San Biagio, la Chiesa del Contemporaneo

di Daniela Annaro – Foto e video di Giovanna Monguzzi e Stefania Sangalli

Erano le tredici e quindici del 12 febbraio 1977 quando un gran boato venne avvertito in tutto il quartiere: la  vecchia chiesa di San Biagio era crollata. Nessuna vittima, solo  quattro auto distrutte e  ciò apparve a molti come un  miracolo! Ma il vero miracolo sorgeva a pochi passi: la nuova costruzione sacrale. Un tempio moderno, austero, elegante, ma soprattutto accogliente per la comunità dei fedeli.

Un santuario voluto fortemente dai parrocchiani che si mobilitarono già nel lontano 1933, quando acquistarono i terreni a fianco della vecchia San Biagio: 8000 metri quadrati pagati allora 1.150.000 mila lire, denari offerti  da tutti i devoti del quartiere. Una raccolta fondi per l’acquisto dei terreni che andò avanti fino al 1942,  in piena guerra, e che proseguì fino agli anni Sessanta. Il progetto della nuova chiesa era firmato da uno tra i più autorevoli architetti italiani: Luigi Caccia Dominioni, scomparso a 103 anni nel 2016. I suoi disegni prevalsero su altri candidati di tutto rispetto come lo Studio di Giò Ponti o  quello dei fratelli Castiglioni. La consacrazione  avvenne il 21 ottobre 1968, esattamente cinquant’anni fa.

Le due chiese convivevano fino al crollo delle più antica, risalente, almeno nelle fondamenta, al X secolo: il vecchio tempio era piccolo, mentre la comunità cattolica era fra le più numerose di Monza. Ed è a questo che pensa Caccia Dominioni nel realizzare il nuovo edificio sacro, considerato tra i più belli tra le trentasei chiese post-conciliari. L’architetto milanese progetta anche i nuovi costruzioni funzionali alla comunità cattolica  di San Biagio: le case parrocchiali e la Rotonda, una piccola città nella città in grado di ospitare e accogliere i fedeli. 

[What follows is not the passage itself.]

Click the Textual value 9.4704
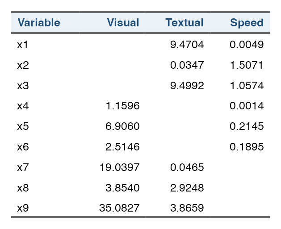This screenshot has width=281, height=229. click(x=187, y=45)
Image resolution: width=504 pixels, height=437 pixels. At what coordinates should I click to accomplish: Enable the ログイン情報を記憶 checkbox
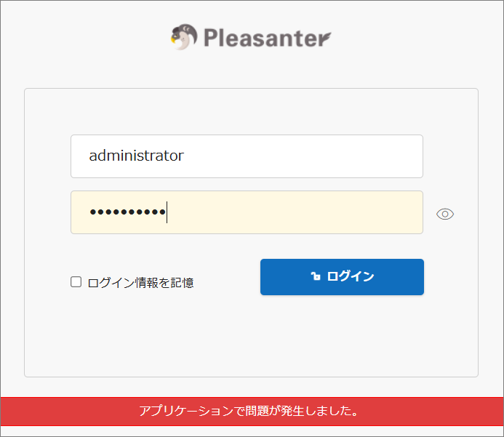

Un grande portico annuncia la chiesa, una zona protetta che viene ripetuta, in forme più contenute, anche lateralmente.

 

Gli interni sono stati concepiti come uno spazio unitario per esprimere al meglio la visione liturgica voluta dal Concilio Vaticano II. Il celebrante si rivolge direttamente al popolo di Dio e proprio per questo l’altare è posto a favore dei fedeli. Caccia Dominioni  concepisce uno spazio sobrio e semplice: una pianta a croce greca con quattro grandi colonne-pilastro.

Una sorta di “capanna” illuminata da grandi vetrate firmate da Francesco Somaini (1926-2005), brillante e colto scultore. Vi è grande sintonia tra Luigi Caccia Dominioni e Francesco Somaini che si manifesta sia all’interno della chiesa sia  nel Battistero: una comunione di intenti e di gusto per  in ogni particolare: dai bellissimi pavimenti a mosaico al tabernacolo laterale, alla Via Crucis di vetro con le quattordici stazioni, cinque si esprimono attraverso la Croce, variamente raffigurata, sei hanno il tema delle mani.

Della vecchia chiesa di San Biagio sopravvivono la vecchia cuspide della cupola e  alcuni affreschi del pittore Romeo Rivetta  eseguiti nel 1923. Raffigurano il martirio di San Biagio, nato in  Turchia nel III secolo d.C.. Era un medico e vescovo della sua città, Sebastea. Tre anni dopo l’editto dell’Imperatore Costantino  che riconosceva la libertà di culto nell’impero, nel 316 venne perseguitato dagli stessi Romani. Durante il processo si rifiutò di abiurare la propria fede cristiana e perciò venne torturato con pettini di ferro e, infine, decapitato. San Biagio è venerato anche dalla Chiesa Ortodossa.